- _PROBLEM_:
Lay out the records from the line containing "coordinates (1101, 245)." through the line containing "shown [633, 673]" as a JSON list of strings, one string per line, with blank lines left out.
begin
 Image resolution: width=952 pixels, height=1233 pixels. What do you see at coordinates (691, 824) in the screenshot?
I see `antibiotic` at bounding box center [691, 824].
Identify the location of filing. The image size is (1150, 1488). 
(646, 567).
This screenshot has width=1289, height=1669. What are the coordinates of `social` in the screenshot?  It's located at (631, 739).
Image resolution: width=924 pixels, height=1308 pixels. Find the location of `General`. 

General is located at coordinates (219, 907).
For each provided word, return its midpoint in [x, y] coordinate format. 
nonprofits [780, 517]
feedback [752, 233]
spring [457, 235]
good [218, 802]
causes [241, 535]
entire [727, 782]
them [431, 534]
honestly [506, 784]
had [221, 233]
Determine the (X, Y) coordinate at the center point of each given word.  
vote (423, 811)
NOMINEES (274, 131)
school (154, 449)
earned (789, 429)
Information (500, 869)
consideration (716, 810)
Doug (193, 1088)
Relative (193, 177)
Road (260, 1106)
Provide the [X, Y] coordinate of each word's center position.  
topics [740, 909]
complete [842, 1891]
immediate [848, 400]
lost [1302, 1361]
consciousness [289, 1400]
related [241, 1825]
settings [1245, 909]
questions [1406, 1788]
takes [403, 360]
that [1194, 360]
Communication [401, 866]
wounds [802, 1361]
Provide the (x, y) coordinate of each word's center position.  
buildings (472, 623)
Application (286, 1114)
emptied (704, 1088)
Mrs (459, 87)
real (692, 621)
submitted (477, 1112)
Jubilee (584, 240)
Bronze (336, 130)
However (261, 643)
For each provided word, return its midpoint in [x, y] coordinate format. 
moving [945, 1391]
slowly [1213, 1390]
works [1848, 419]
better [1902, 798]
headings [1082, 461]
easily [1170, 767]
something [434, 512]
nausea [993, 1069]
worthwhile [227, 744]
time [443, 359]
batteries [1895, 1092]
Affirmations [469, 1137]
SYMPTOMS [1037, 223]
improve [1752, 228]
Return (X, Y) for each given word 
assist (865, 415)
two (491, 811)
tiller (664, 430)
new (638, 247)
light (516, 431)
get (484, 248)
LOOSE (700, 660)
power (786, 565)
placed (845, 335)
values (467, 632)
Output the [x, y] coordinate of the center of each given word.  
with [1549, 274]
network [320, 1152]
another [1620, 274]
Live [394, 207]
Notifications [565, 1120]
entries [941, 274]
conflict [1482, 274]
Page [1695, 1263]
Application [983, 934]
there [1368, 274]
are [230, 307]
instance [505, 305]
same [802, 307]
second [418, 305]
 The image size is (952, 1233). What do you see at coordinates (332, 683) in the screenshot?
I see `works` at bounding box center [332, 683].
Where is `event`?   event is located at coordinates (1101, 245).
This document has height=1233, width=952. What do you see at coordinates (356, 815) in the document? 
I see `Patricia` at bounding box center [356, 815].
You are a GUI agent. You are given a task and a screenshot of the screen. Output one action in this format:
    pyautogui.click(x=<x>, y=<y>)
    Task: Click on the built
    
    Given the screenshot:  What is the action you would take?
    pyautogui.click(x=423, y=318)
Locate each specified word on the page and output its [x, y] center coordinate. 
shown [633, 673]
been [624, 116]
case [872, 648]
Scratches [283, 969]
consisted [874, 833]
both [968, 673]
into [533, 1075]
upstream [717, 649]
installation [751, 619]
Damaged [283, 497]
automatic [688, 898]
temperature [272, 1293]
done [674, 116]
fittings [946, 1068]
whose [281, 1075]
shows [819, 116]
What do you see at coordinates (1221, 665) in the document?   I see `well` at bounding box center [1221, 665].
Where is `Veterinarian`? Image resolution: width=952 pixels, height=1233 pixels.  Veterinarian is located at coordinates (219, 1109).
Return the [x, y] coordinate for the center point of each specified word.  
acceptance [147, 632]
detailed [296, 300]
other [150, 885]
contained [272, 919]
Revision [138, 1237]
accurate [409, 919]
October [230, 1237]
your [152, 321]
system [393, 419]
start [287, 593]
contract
end
- _ANSWER FOR THE TASK_:
[
  "Where is `event`?   event is located at coordinates (1101, 245).",
  "This document has height=1233, width=952. What do you see at coordinates (356, 815) in the document? ",
  "I see `Patricia` at bounding box center [356, 815].",
  "You are a GUI agent. You are given a task and a screenshot of the screen. Output one action in this format:",
  "    pyautogui.click(x=<x>, y=<y>)",
  "    Task: Click on the built",
  "    Given the screenshot:  What is the action you would take?",
  "    pyautogui.click(x=423, y=318)",
  "Locate each specified word on the page and output its [x, y] center coordinate. ",
  "shown [633, 673]"
]